Sur fond de condamnation ancienne
Déjà condamnés en 2022 à dix mois de prison avec sursis et à des amendes pour cette infraction, les deux responsables agricoles font désormais face à de nouvelles accusations : ils sont soupçonnés d’avoir utilisé des fonds publics : ceux de la Chambre d’agriculture et du syndicat CR 47, pour s’acquitter de leurs amendes personnelles. Ces paiements, réalisés selon des délibérations internes que les enquêteurs estiment potentiellement irrégulières, soulèvent des soupçons de « prise illégale d’intérêts » et de « détournement de biens d’un dépôt public ». Les auditions ont duré l’ensemble d’une matinée. Tandis que les deux membres entendus librement ont rapidement exercé leur droit au silence, les gardes à vue de Franken et Bousquet-Cassagne se sont achevées aux alentours de midi. À leur sortie, tous deux ont affiché une forme de sérénité, assurant que les échanges avaient été « respectueux » et qu’ils « assumaient pleinement leurs décisions ».
La crainte qui grimpe

Dès le matin, une trentaine de sympathisants de la Coordination rurale s’étaient massés devant les grilles de la gendarmerie d’Agen. L’ambiance était calme mais résolument solidaire. La coprésidente de la CR 47, Karine Duc, dénonçait un « acharnement ciblé » : « À chaque mobilisation agricole, c’est toujours notre syndicat qui se retrouve convoqué. Difficile de croire à une simple coïncidence. » De leur côté, les principaux concernés maintiennent leur ligne de défense. « Les décisions ont été prises en toute transparence et validées par les instances compétentes », insiste Patrick Franken. Pour Serge Bousquet-Cassagne, il s’agit d’une « différence d’interprétation juridique » plutôt que d’une véritable infraction : « On pensait agir dans l’intérêt collectif, pas enfreindre la loi. » Il ajoute que le projet du lac, bien qu’illégal sur la forme, avait été motivé par des enjeux d’irrigation jugés cruciaux pour l’agriculture locale.
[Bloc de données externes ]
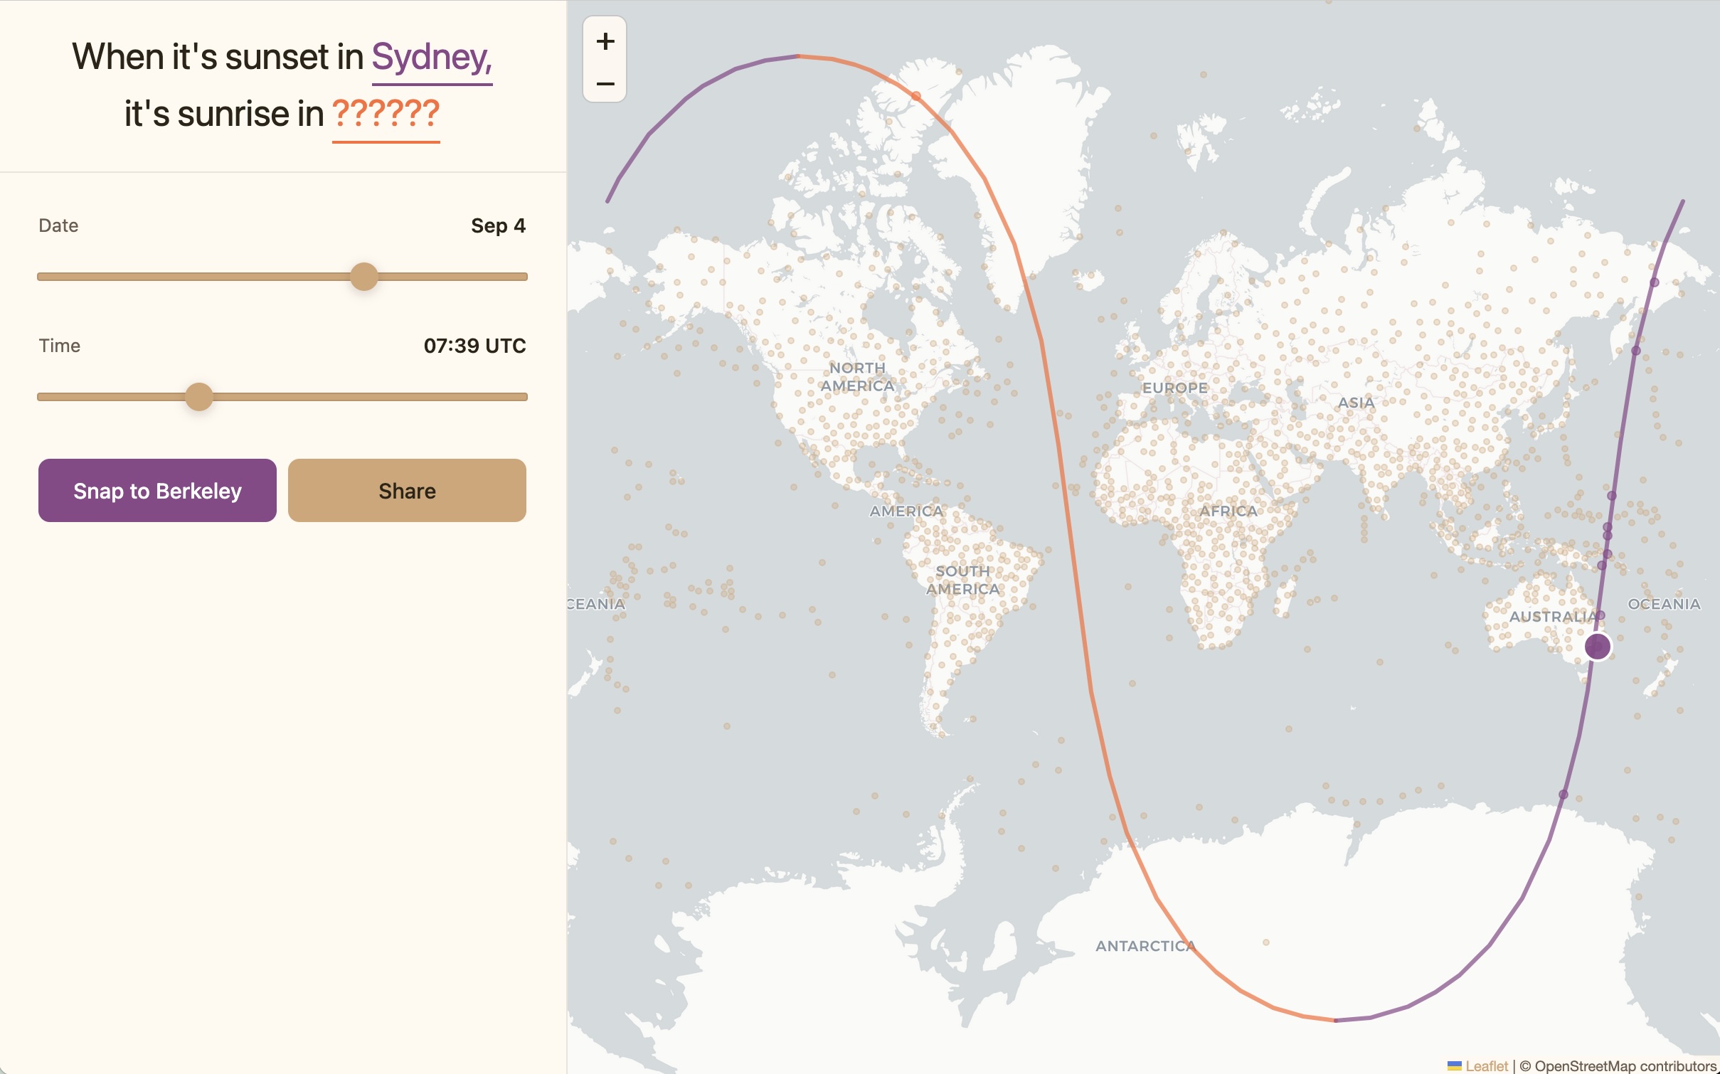Click the far right end of Date slider track

[524, 277]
Comme évoqué dans notre dernière édition, certains élus locaux s’inquiètent toutefois de la tournure que prend cette affaire, redoutant un climat de défiance croissant entre monde agricole et institutions. En coulisses, plusieurs responsables régionaux appellent à une sortie de crise par le dialogue, afin d’éviter une nouvelle fracture territoriale. Si les auditions se sont déroulées sans incident, l’ombre d’un futur procès correctionnel plane. Les quatre hommes sont ressortis libres, mais les prochaines semaines pourraient être décisives pour l’avenir judiciaire et politique de la Coordination rurale du Lot-et-Garonne.